* _Work item_
Repeat each entry exactly.

* _Source data_
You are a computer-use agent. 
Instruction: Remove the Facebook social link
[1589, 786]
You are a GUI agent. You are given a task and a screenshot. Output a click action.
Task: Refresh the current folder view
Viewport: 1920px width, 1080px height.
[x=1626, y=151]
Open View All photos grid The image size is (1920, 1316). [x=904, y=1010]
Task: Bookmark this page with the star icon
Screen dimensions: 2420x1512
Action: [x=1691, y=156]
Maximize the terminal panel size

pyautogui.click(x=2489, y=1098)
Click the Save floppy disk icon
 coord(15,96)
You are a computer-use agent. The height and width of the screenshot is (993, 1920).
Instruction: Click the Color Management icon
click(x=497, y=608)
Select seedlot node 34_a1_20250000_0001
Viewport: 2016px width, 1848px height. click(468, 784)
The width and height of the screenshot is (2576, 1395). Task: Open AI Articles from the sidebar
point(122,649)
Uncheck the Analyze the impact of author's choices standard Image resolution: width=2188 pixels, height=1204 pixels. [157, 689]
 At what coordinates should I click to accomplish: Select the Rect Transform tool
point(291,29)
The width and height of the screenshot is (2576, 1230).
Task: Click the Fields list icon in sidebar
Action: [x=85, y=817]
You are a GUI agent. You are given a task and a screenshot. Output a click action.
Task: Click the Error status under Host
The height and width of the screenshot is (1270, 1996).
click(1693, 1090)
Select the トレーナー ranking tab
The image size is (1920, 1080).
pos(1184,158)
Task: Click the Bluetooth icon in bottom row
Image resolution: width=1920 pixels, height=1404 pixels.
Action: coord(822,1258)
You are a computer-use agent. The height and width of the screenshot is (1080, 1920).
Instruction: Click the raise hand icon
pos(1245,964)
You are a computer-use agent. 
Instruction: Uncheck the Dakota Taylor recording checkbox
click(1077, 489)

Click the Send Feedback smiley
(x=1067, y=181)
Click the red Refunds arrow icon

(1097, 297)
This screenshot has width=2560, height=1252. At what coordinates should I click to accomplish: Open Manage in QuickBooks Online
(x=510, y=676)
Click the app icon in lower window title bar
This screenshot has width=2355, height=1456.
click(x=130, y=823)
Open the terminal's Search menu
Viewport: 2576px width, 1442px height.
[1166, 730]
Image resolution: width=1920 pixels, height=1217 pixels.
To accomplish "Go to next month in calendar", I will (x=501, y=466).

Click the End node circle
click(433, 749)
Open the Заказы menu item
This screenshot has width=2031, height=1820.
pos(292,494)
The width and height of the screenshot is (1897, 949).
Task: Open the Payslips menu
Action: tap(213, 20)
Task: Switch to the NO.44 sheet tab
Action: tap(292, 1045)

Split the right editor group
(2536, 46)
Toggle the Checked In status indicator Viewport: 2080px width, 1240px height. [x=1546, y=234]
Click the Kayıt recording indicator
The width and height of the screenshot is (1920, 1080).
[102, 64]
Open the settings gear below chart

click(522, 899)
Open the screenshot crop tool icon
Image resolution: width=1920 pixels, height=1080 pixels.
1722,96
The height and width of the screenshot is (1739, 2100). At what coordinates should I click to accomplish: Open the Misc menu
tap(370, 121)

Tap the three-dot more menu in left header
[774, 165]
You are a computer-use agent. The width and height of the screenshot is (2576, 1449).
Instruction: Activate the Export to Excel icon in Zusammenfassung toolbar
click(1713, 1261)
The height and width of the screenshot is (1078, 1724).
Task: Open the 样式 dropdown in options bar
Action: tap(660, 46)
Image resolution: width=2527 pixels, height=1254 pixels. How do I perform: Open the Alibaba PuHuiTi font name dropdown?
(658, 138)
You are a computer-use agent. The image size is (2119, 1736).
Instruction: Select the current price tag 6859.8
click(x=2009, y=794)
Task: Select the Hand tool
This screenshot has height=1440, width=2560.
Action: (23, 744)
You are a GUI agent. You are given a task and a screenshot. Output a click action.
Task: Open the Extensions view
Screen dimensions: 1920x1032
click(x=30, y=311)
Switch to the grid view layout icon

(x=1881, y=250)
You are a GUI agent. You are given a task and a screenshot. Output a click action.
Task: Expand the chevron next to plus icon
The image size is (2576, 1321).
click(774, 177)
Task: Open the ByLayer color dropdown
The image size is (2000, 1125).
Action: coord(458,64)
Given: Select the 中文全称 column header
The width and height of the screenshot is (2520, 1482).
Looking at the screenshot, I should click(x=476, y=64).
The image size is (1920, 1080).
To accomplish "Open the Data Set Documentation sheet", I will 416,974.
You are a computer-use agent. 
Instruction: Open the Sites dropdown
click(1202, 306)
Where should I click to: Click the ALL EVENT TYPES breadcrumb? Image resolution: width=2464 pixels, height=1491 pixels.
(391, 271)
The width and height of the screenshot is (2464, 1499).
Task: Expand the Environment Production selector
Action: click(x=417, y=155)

* _Problem solution_
You are a computer-use agent. 
Instruction: Remove the Facebook social link
[1589, 786]
You are a GUI agent. You are given a task and a screenshot. Output a click action.
Task: Refresh the current folder view
Viewport: 1920px width, 1080px height.
[x=1626, y=151]
Open View All photos grid The image size is (1920, 1316). [x=904, y=1010]
Task: Bookmark this page with the star icon
Screen dimensions: 2420x1512
Action: [x=1691, y=156]
Maximize the terminal panel size

pyautogui.click(x=2489, y=1098)
Click the Save floppy disk icon
 coord(15,96)
You are a computer-use agent. The height and width of the screenshot is (993, 1920).
Instruction: Click the Color Management icon
click(x=497, y=608)
Select seedlot node 34_a1_20250000_0001
Viewport: 2016px width, 1848px height. click(468, 784)
The width and height of the screenshot is (2576, 1395). Task: Open AI Articles from the sidebar
point(122,649)
Uncheck the Analyze the impact of author's choices standard Image resolution: width=2188 pixels, height=1204 pixels. [157, 689]
 At what coordinates should I click to accomplish: Select the Rect Transform tool
point(291,29)
The width and height of the screenshot is (2576, 1230).
Task: Click the Fields list icon in sidebar
Action: [x=85, y=817]
You are a GUI agent. You are given a task and a screenshot. Output a click action.
Task: Click the Error status under Host
The height and width of the screenshot is (1270, 1996).
click(1693, 1090)
Select the トレーナー ranking tab
The image size is (1920, 1080).
pos(1184,158)
Task: Click the Bluetooth icon in bottom row
Image resolution: width=1920 pixels, height=1404 pixels.
Action: coord(822,1258)
You are a computer-use agent. The height and width of the screenshot is (1080, 1920).
Instruction: Click the raise hand icon
pos(1245,964)
You are a computer-use agent. 
Instruction: Uncheck the Dakota Taylor recording checkbox
click(1077, 489)

Click the Send Feedback smiley
(x=1067, y=181)
Click the red Refunds arrow icon

(1097, 297)
This screenshot has width=2560, height=1252. At what coordinates should I click to accomplish: Open Manage in QuickBooks Online
(x=510, y=676)
Click the app icon in lower window title bar
This screenshot has width=2355, height=1456.
click(x=130, y=823)
Open the terminal's Search menu
Viewport: 2576px width, 1442px height.
[1166, 730]
Image resolution: width=1920 pixels, height=1217 pixels.
To accomplish "Go to next month in calendar", I will (x=501, y=466).

Click the End node circle
click(433, 749)
Open the Заказы menu item
This screenshot has width=2031, height=1820.
pos(292,494)
The width and height of the screenshot is (1897, 949).
Task: Open the Payslips menu
Action: tap(213, 20)
Task: Switch to the NO.44 sheet tab
Action: tap(292, 1045)

Split the right editor group
(2536, 46)
Toggle the Checked In status indicator Viewport: 2080px width, 1240px height. [x=1546, y=234]
Click the Kayıt recording indicator
The width and height of the screenshot is (1920, 1080).
[102, 64]
Open the settings gear below chart

click(522, 899)
Open the screenshot crop tool icon
Image resolution: width=1920 pixels, height=1080 pixels.
1722,96
The height and width of the screenshot is (1739, 2100). At what coordinates should I click to accomplish: Open the Misc menu
tap(370, 121)

Tap the three-dot more menu in left header
[774, 165]
You are a computer-use agent. The width and height of the screenshot is (2576, 1449).
Instruction: Activate the Export to Excel icon in Zusammenfassung toolbar
click(1713, 1261)
The height and width of the screenshot is (1078, 1724).
Task: Open the 样式 dropdown in options bar
Action: tap(660, 46)
Image resolution: width=2527 pixels, height=1254 pixels. How do I perform: Open the Alibaba PuHuiTi font name dropdown?
(658, 138)
You are a computer-use agent. The image size is (2119, 1736).
Instruction: Select the current price tag 6859.8
click(x=2009, y=794)
Task: Select the Hand tool
This screenshot has height=1440, width=2560.
Action: (23, 744)
You are a GUI agent. You are given a task and a screenshot. Output a click action.
Task: Open the Extensions view
Screen dimensions: 1920x1032
click(x=30, y=311)
Switch to the grid view layout icon

(x=1881, y=250)
You are a GUI agent. You are given a task and a screenshot. Output a click action.
Task: Expand the chevron next to plus icon
The image size is (2576, 1321).
click(774, 177)
Task: Open the ByLayer color dropdown
The image size is (2000, 1125).
Action: coord(458,64)
Given: Select the 中文全称 column header
The width and height of the screenshot is (2520, 1482).
Looking at the screenshot, I should click(x=476, y=64).
The image size is (1920, 1080).
To accomplish "Open the Data Set Documentation sheet", I will 416,974.
You are a computer-use agent. 
Instruction: Open the Sites dropdown
click(1202, 306)
Where should I click to: Click the ALL EVENT TYPES breadcrumb? Image resolution: width=2464 pixels, height=1491 pixels.
(391, 271)
The width and height of the screenshot is (2464, 1499).
Task: Expand the Environment Production selector
Action: click(x=417, y=155)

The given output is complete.